Funnily enough, on the same subject as yesterday, I had my first interrogation yesterday about my reasons for deciding to be vegetarian. From one of my fellow-volunteer friends. I think I did ok, although it is not really an argument I had presented before, certainly not to other people. Obviously I’ve mulled these things over myself, and come to my conclusion.
This volunteer is the wife of a beef farmer, which probably gives a clue what view she has. “I just don’t think a lot of vegetarians think it through”, she said, “they become vegetarian in order to see lambs gambolling around the fields, where in fact these lambs are only there in the first place as part of somebody’s commercial venture”. And, “a lot of land that is grazed by sheep or cattle is unsuitable for farming crops instead”. Both of which, I can imagine, are perfectly true.
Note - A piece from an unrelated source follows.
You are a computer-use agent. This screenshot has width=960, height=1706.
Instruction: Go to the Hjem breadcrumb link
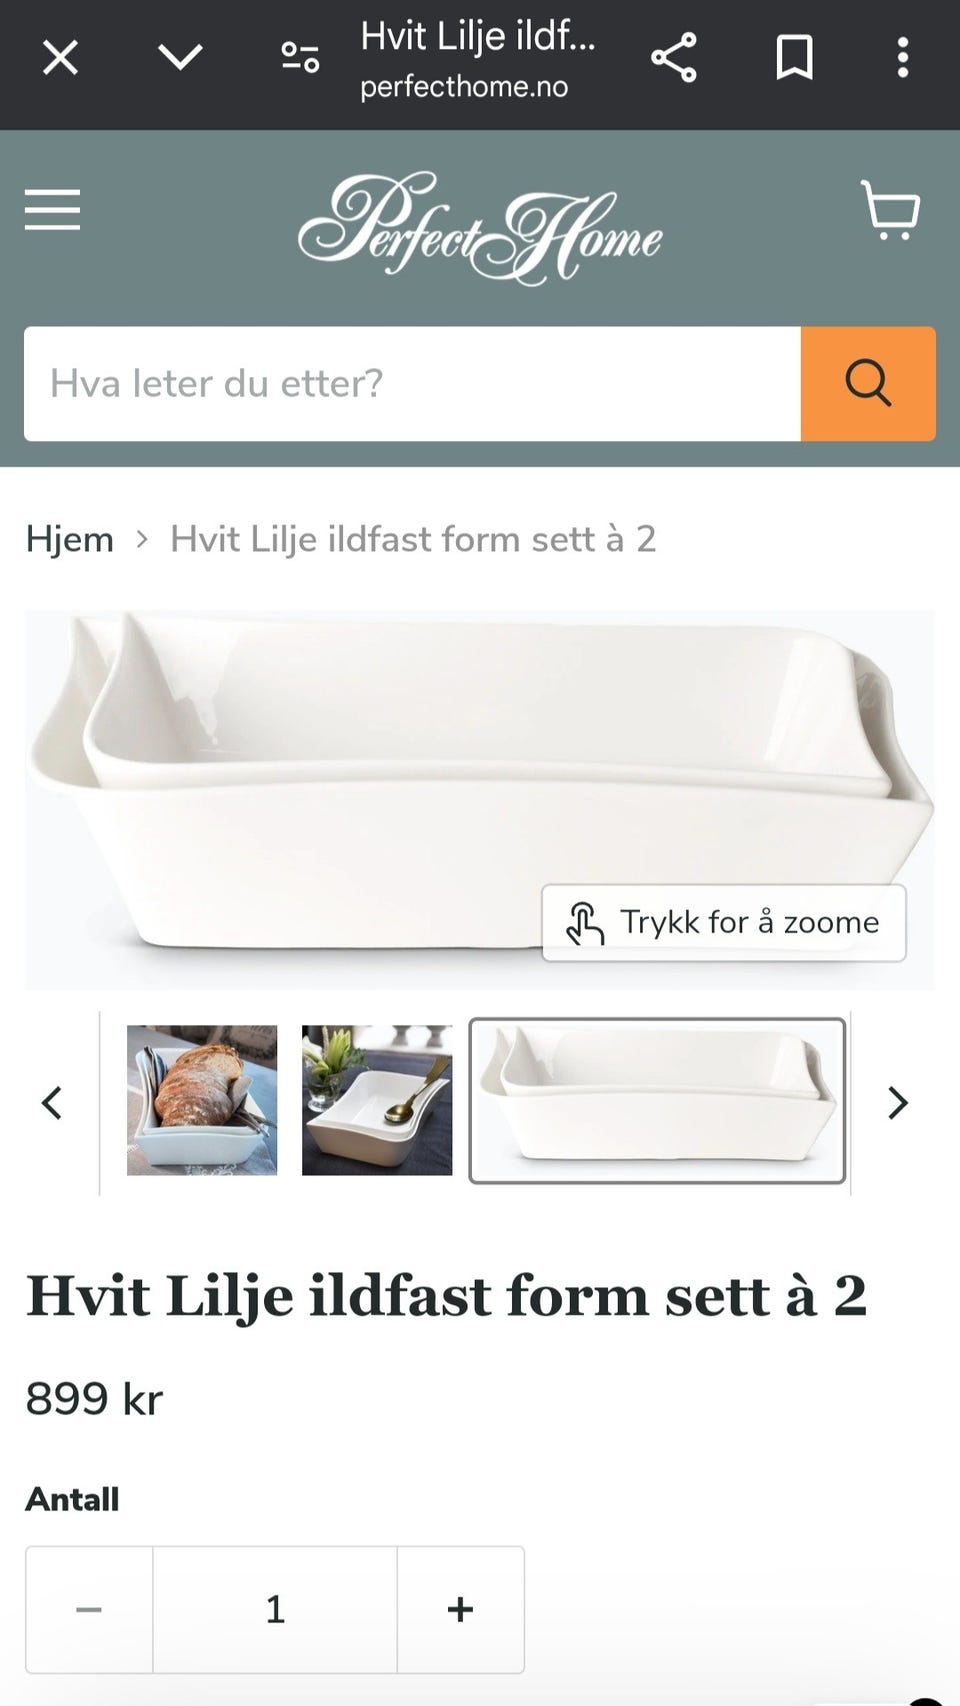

Certainly, a lot of this woman’s land is the water meadows surrounding our village. i.e, they flood in winter. I have no idea whether this also makes summer crops unviable although I don’t really see it as important.
My response was simply to say that I didn’t expect to see *more* animals, but fewer. Let’s have some rewilding instead. The only reason there are so many animals in the first place is because there is a market for them, so if I can help to reduce that market, so be it.
And, even if we *are* already farming crops wherever we can (I doubt that but there’s certainly something in what she said), then fewer animals would mean less animal feed, meaning that instead of growing crops for animals to consume, people could grow things for humans to consume instead. So it is kind-of recognising that we have force-bred animals for years, and simply doing less of it.
And, I already mentioned rewilding. I’m struggling to see a downside to this, if I’m honest, other than affecting somebody’s commercial interests.
It is funny debating with someone, because your feelings will inevitably reflect your overall opinion, but unless you actually discuss things with someone, those opinions are often not very articulate. It doesn’t at all surprise me that a veteran politician will have rehearsed and developed an argument for months or years, probably. They might well start off with a gut feel, but it takes them time to come up with something articulate, where they could maybe take the argument, run with it, and convince other people that they are right. I’m fortunate that the only person I need to convince is myself.